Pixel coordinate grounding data

____________

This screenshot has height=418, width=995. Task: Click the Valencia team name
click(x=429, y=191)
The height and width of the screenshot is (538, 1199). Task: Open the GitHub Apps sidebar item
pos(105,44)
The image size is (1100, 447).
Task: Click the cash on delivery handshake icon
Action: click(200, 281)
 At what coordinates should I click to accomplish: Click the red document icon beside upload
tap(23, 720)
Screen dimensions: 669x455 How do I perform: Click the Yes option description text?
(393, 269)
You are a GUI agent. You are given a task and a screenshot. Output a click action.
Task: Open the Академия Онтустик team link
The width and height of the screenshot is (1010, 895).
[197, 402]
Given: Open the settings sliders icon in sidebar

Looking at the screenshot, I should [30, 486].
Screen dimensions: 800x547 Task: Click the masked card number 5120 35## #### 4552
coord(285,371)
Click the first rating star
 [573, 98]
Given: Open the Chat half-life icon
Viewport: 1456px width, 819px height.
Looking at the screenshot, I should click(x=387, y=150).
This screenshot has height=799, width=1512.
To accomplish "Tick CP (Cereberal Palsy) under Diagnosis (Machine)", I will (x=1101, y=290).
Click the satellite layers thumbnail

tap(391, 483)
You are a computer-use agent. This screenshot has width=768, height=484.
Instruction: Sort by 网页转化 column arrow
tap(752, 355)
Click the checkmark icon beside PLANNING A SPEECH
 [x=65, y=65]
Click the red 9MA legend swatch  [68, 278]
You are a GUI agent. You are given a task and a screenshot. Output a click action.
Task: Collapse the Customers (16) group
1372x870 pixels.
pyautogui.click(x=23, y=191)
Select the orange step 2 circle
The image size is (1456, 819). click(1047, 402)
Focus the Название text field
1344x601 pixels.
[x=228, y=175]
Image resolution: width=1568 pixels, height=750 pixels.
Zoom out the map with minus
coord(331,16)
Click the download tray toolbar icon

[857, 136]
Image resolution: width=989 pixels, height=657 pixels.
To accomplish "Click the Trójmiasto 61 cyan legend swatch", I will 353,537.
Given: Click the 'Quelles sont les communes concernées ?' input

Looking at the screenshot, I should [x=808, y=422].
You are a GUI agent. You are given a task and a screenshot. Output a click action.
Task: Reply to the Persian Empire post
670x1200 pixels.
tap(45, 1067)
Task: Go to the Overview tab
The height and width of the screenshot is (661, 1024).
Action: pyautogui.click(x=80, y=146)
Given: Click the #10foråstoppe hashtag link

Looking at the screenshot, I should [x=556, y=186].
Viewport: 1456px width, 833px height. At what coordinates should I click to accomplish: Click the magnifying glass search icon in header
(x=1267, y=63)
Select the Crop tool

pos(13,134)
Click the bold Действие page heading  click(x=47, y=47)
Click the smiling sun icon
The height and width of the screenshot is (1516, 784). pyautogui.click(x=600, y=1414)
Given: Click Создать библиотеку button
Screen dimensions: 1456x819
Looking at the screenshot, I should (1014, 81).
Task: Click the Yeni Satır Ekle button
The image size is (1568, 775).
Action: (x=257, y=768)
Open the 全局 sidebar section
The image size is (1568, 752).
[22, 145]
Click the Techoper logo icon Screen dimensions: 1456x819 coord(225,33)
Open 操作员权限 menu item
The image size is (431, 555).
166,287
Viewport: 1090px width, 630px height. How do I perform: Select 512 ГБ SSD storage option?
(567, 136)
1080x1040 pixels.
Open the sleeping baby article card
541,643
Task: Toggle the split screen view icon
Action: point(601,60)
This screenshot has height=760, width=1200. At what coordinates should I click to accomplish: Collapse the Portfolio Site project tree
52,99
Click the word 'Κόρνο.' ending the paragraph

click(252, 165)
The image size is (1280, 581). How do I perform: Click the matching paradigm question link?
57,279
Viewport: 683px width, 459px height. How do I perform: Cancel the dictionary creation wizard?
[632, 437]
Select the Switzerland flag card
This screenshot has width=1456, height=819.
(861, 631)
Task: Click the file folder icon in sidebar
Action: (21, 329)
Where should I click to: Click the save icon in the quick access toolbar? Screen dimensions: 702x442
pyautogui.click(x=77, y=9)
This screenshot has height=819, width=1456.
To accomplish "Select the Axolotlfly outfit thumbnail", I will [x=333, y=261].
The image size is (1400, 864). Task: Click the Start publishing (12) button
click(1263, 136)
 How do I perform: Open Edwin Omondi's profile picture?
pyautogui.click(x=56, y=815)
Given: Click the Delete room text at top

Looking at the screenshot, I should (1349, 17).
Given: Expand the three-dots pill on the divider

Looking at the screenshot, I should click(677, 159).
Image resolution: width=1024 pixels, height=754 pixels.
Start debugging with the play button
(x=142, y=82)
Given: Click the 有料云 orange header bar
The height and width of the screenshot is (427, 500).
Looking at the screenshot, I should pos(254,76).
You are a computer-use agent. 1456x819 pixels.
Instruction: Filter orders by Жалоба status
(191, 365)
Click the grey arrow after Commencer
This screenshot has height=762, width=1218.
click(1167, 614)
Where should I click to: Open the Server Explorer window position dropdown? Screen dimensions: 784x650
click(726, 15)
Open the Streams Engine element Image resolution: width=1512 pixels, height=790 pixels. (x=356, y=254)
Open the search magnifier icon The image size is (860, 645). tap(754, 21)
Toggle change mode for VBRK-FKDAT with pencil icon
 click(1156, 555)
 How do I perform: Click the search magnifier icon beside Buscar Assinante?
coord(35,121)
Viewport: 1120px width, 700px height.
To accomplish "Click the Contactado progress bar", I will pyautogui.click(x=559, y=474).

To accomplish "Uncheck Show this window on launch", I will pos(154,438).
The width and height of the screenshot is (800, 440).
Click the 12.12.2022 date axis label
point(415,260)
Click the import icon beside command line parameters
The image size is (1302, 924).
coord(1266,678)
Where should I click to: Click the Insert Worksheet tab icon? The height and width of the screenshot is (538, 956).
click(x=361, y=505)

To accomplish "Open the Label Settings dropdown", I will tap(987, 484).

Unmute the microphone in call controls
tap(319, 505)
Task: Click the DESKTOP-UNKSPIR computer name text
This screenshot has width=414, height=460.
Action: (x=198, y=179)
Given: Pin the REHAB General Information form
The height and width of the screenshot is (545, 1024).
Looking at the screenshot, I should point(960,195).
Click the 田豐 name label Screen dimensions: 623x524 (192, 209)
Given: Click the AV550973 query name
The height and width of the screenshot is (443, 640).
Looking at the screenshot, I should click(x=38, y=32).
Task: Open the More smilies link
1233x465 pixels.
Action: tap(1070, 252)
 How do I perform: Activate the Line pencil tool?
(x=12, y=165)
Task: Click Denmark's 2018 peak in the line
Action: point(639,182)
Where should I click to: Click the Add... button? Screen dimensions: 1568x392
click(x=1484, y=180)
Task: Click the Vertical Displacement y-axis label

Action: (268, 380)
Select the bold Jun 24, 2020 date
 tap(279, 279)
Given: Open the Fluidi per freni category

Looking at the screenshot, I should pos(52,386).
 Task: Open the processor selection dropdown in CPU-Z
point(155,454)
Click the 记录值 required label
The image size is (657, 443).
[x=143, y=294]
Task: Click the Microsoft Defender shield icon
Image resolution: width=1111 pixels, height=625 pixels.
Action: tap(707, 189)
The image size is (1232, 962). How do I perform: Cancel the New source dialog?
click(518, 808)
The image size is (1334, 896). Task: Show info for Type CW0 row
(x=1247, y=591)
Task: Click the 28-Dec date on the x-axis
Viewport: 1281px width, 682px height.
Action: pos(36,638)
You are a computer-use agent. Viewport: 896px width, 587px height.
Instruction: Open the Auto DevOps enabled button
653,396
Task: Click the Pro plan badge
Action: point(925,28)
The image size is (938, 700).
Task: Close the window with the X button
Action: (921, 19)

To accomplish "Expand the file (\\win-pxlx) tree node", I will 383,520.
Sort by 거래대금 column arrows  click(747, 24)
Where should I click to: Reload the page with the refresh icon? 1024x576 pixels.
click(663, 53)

____________

What you give back should be only the lines of the records above, starting at the line with "The image size is (1232, 962)." and ending at the line with "You are a computer-use agent. Viewport: 896px", restated word for word.

EXPECTED OUTPUT
The image size is (1232, 962). How do I perform: Cancel the New source dialog?
click(518, 808)
The image size is (1334, 896). Task: Show info for Type CW0 row
(x=1247, y=591)
Task: Click the 28-Dec date on the x-axis
Viewport: 1281px width, 682px height.
Action: pos(36,638)
You are a computer-use agent. Viewport: 896px width, 587px height.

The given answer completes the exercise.